Having exposed rampant vote buying from regional coordinators by an elite group of tenderpreneurs in our last editorial, Confidente has also unearthed a plot to eliminate Eunice Ipinge from the upcoming woman’s council congress in which she is pitted against Petrina Haingura for the secretary of Swapo woman’s council post.
With Ipinge having been nominated by 10 regions during the SPWC central committee meeting that paves the way for the congress in comparison to Haingura’s three nominations from three regions out of 14 regions, it is disturbing that some top party leaders (known to Confidente) have decided to connive against Ipinge holding several meetings in plots to re-position Haingura for outright victory.
Without mentioning names, this publication can reveal that in one of the meetings a bumper attendance of 27 senior Swapo members, 11 members of the Namibian Central Intelligence Services (NCIS), some governors and some councillors from the all 14 regions of Namibia made an effort to sit and simply strategise to knock Ipinge off her perch.

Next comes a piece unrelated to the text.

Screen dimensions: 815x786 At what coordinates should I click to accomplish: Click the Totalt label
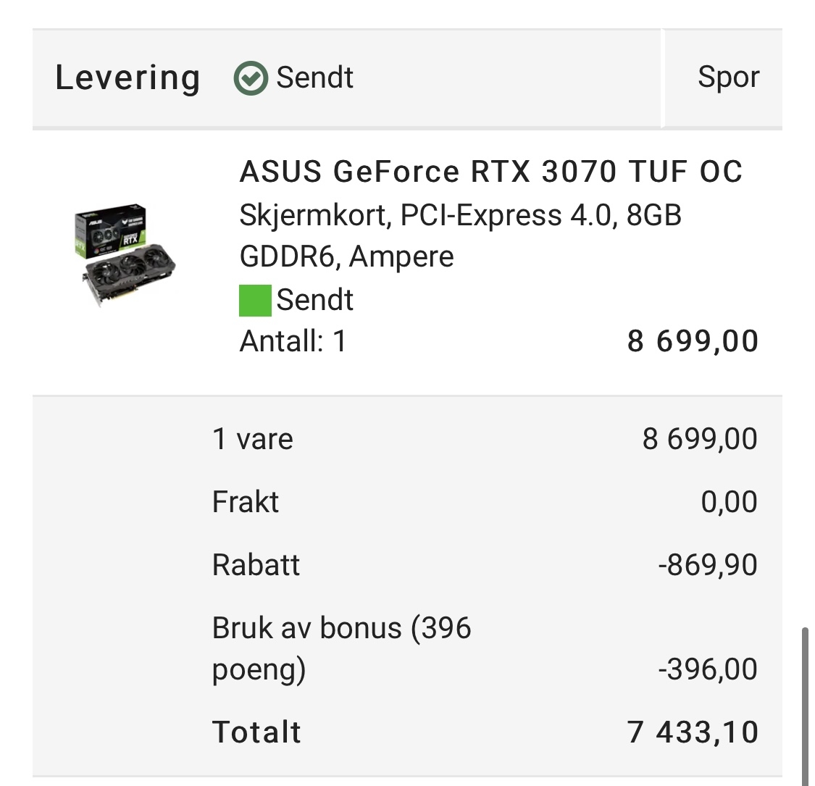[256, 732]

The analysis of this ordeal considers a party system in which, given the existence of informal organisations within the party, the party has fuelled a system in which the party is fast becoming one that not only does not politically represent the desires and needs of the voters, but one that is moulding a clientelistic structure.
As a starting point, we recognise on the one hand that clientelism has been a prominent characteristic of congress politics in the ruling party. There is a reason vote-buying is illegal in every democracy; it usurps democracy and encourages the rule of the well-resourced, the rich, or the one percent.
Most importantly, these observations seen in Swapo in the run up to the 2017 congress bring light to the consequences of specific campaigning strategies by incumbent vs. challenger politicians. The current results as indicated by the plot to oust a popular Ipinge show that the accessibility of clientelistic goods and associated credibility of clientelistic appeals may be behind a crucial effect on voting behaviour. More specifically, incumbent candidates seem to have an advantage in adopting clientelistic platforms, most probably by displaying control of public allocations and resources before the elections.
Essentially at this stage, the Swapo leadership must speak out against this political clientelism that only appears at the detriment of candidates that in power or those financial backing from well-wishers carrying hidden agendas that like a cancer will eventually cut through the party structures. Politics of popularity in a democratic Namibia must be allowed to prevail if we are to progress on the political front.
Conclusively, as the ruling party, Swapo sets precedence of the electoral landscape of the country and therefore if Namibia is to become a perfect example of a politically upright country, it must get rid of nickle-and-dime political patronage, such as vote-buying, and move towards far teaching social engineering.